Q. 妊娠31週です。逆子ですが経腟分娩できますか?帝王切開のほうがいいですか? (2016.5)

  • (妊娠週数・月齢)妊娠8か月 (28〜31週)

妊娠31週の初産婦です。産婦人科医より、胎盤の位置が低く、逆子だと言われています。2週間前から逆子体操やお灸などに取り組んでいますが、なおる気配がありません。私はできれば下から産みたいと思っており、主治医に相談したところ、「逆子のままでも経腟分娩は可能」とは言われました。とはいえ、リスクもあると思います。出産までなおらない場合、帝王切開を選択すべきか、経腟分娩にこだわるべきか悩んでいます。それぞれの出産方法のリスクとメリットをお聞きしたいと思います。

回答者: 安達知子先生

 妊娠中に色々な胎位をとっていても、33〜34週頃には、頭が下である頭位となるのが普通です。まだ31週ですので頭位に変わる可能性はあります。一方、逆子(骨盤位)になるのは、原因がとくにないこともありますが、母体の骨盤の形、胎児の頭の形や大きさ、子宮の下部に子宮筋腫や胎盤などがある、まれに卵巣嚢腫が骨盤内下部にあるなどの影響で、胎児の頭が子宮下部に固定されにくい状況が隠れていることもあります。ご相談の方は、胎盤の位置が低いとのことですので、頭位になりにくいのかもしれませんし、体操やお灸などでも、胎位が変わらないとのことですので、さらに、臍帯の長さが短めだったリ、臍帯が胎児に絡まっていて、位置を変えにくい可能性もあります。胎児は、頭が一番大きく、通常の分娩では、頭が娩出すると、後は速やかに肩、胴や脚が出てきます。しかし、逆子では、最後に頭が出るので、産道通過に時間がかかりやすく、その間、もっとも大切な胎児へ酸素を供給する臍帯が母体の骨盤の骨と胎児の間で圧迫を受けて、胎児が酸素不足になり、仮死状態で生まれるリスクがあります。普通の分娩にトライして、途中で帝王切開に切り替えても、始めから帝王切開するより、胎児に対するリスクは高いと言われています。一方、帝王切開は、今は日本の分娩の20%に行われており、安全なお産の方法ですが、次の妊娠で、再び帝王切開になることがほとんどで、お産のために複数回の手術をするリスクがあります。

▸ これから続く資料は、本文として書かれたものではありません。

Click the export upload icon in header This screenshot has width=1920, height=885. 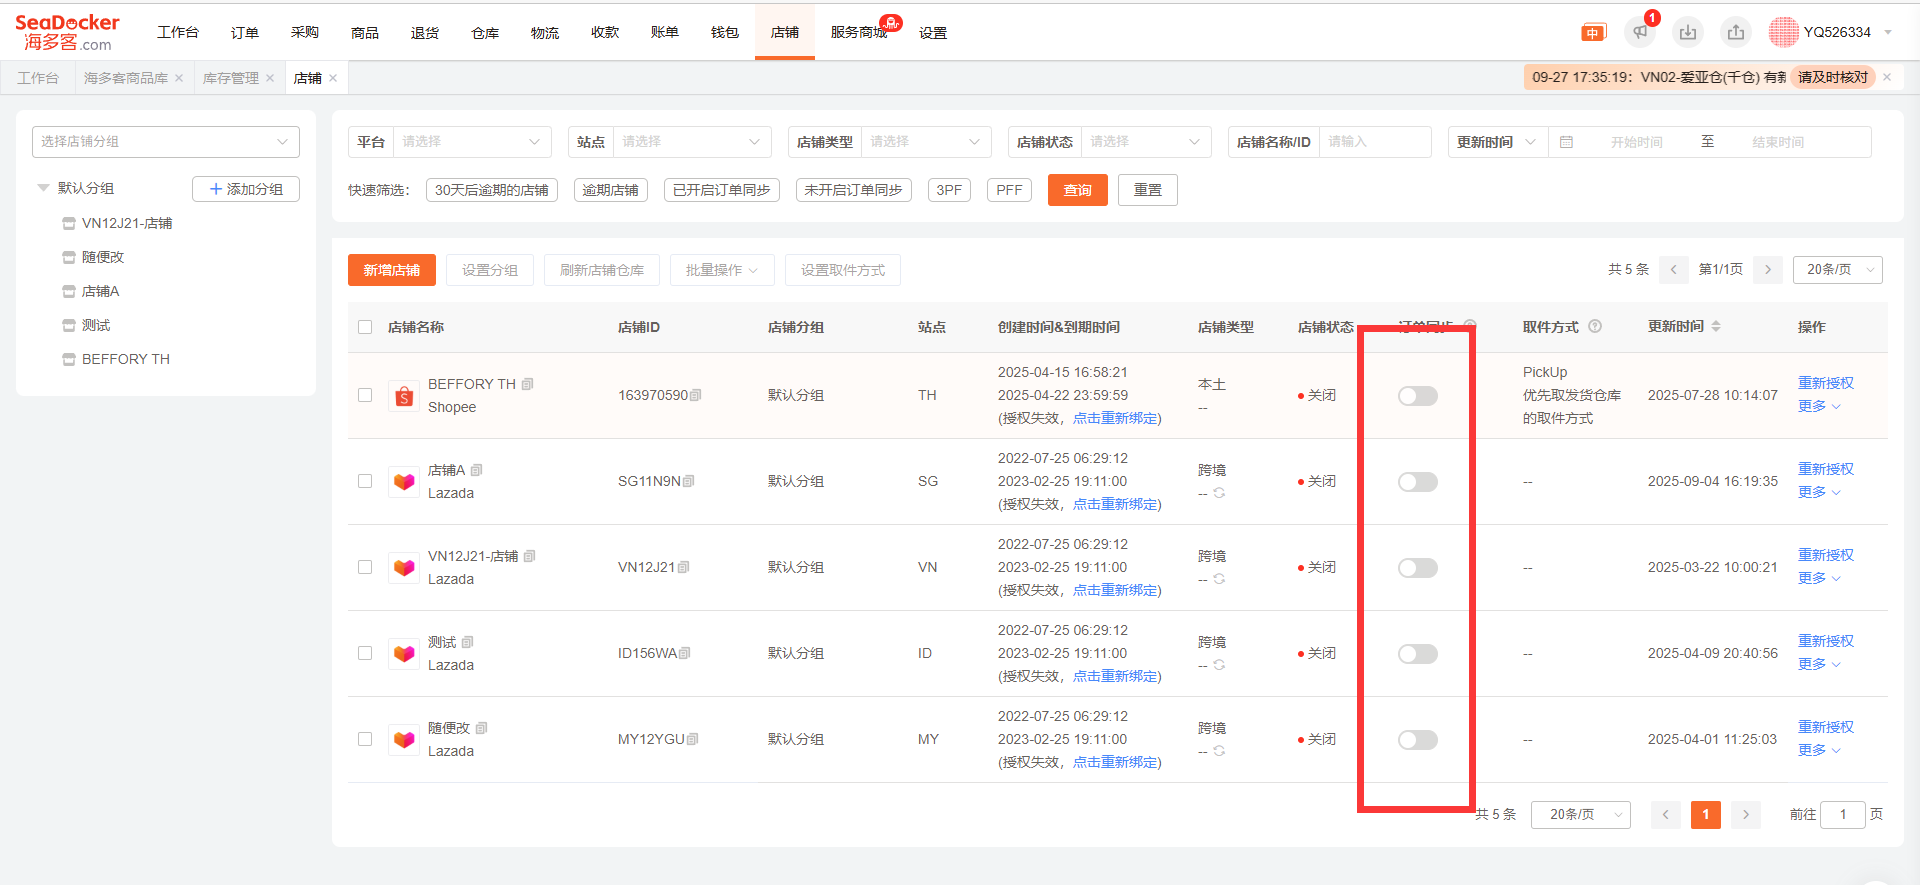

 どうしても普通の分娩にトライしたいのならば(できれば、すでに正常分娩の経験があるのが望ましい)、逆子であっても、少なくとも胎児の脚ではなくお尻が先進していて、妊娠末期には母体の産道内に下がリ、胎児が極端に大きくも小さくもなく、37週〜予定日前に、自然に陣痛発来することが必要です。また、新生児ICUのある病院で出産する必要があります。今は安全な帝王切開ができる時代です。初めてのお産で、胎盤は低めにあり、なかなか骨盤位がなおらない状態では、普通の分娩へのトライはリスクがあると思います。